CHAPTER FOUR
Place: The Spaces That Supercharge Us

Dave and Millicent Gillogly lived half of the year in the Garden of Eden, which just happens to be in Silver Gate, Montana.

Their house was exactly what you picture in a log cabin mountain home. A large fireplace and a large loft for guests. Their backyard was a rolling river, and their front yard was Yellowstone.

I took my son, Will, there when he turned 10 years old. The first day we arrived we saw a bison running through town. On one of our epic fly‐fishing trips, we saw signs of grizzly bears everywhere.

Will and I were just visiting for a few days, but the Gillogly's lived there—in paradise.

Every time I saw Dave, he would get the biggest smile on his face because Yellowstone, and his home, filled his cup. It was his happy Place.

One of the most memorable things that Dave would do was to wood burn the names of their guests on a wooden plaque and hang it on the wall going up the stairs. Dave and Millicent shared their Peace often. They allowed others, like Will and me, to experience their space, their Place. And we were grateful. That trip continues to be one of the best experiences of our lives because Dave Gillogly shared his Peace.

Every circle is interconnected. Personal Health can affect Purpose in the same way that People can affect Personal Health, and so forth. Place can radically affect them all. If you don't find Peace in your home, neighborhood, or city, your Peace Index will be lower.

Place keeps us sane, or it's what drives us crazy. We live where we rest unless we can't, creating problems. Place consists of spaces in which you reside.

  • Your bedroom.
  • Your den or favorite living space.
  • Your backyard.
  • Your home.
  • Your actual office spaces.
  • Your favorite restaurant or area of town.

Your Place should be sacred—the space where you can recharge, connect, and be yourself. Your home doesn't have to be grandiose to be amazing; it just needs to fit you.

Before we get into how to make Place special, answer these questions honestly:

  • How happy are you with the physical location where you live and work?
  • Does it fit you, or is it only for “a season”?
  • How peaceful is your house?
  • Do you have a place to recharge and think?
  • Does your office work for you?

Making Place a Special Place

Place should be recharging, like Dave and Millicent's log cabin. When you walk in and drop your keys and your bags, you should be able to breathe a sigh of relief. You should be able to begin recharging the minute you walk into your home.

My wife and I have tried to turn our homes into respites. One of the areas we have focused on was the backyard. We wanted a safe wonderland for our kids to play in as they were growing up. It was one Place we could control and or enjoy even if the city or location wasn't ideal.

Place is an accumulation of spaces. It is the space needed to nest, rest, eat, gather, and play. Yet it means more than just your room or home; it is also your neighborhood or district. Place reaches into the town, city, and region as well.

I will never forget the reality of moving from Oklahoma City to Atlanta in 2007. The decision to move was a fast one. We moved 40 days after agreeing to move to Atlanta after merging an acquisition into GiANT. We loved our home in Oklahoma and decided on a house in Atlanta because of the following benefits:

  • It had a fantastic backyard.
▬▬▬
--- Problem details ---
Using the chapter on Place above, list every space in the bulleted list that follows "Place consists of spaces in which you reside."

--- Data lines ---
▬▬▬
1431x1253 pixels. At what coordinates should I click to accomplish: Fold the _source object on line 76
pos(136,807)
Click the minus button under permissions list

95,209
▬▬▬
--- Completed task ---
- Your bedroom
- Your den or favorite living space
- Your backyard
- Your home
- Your actual office spaces
- Your favorite restaurant or area of town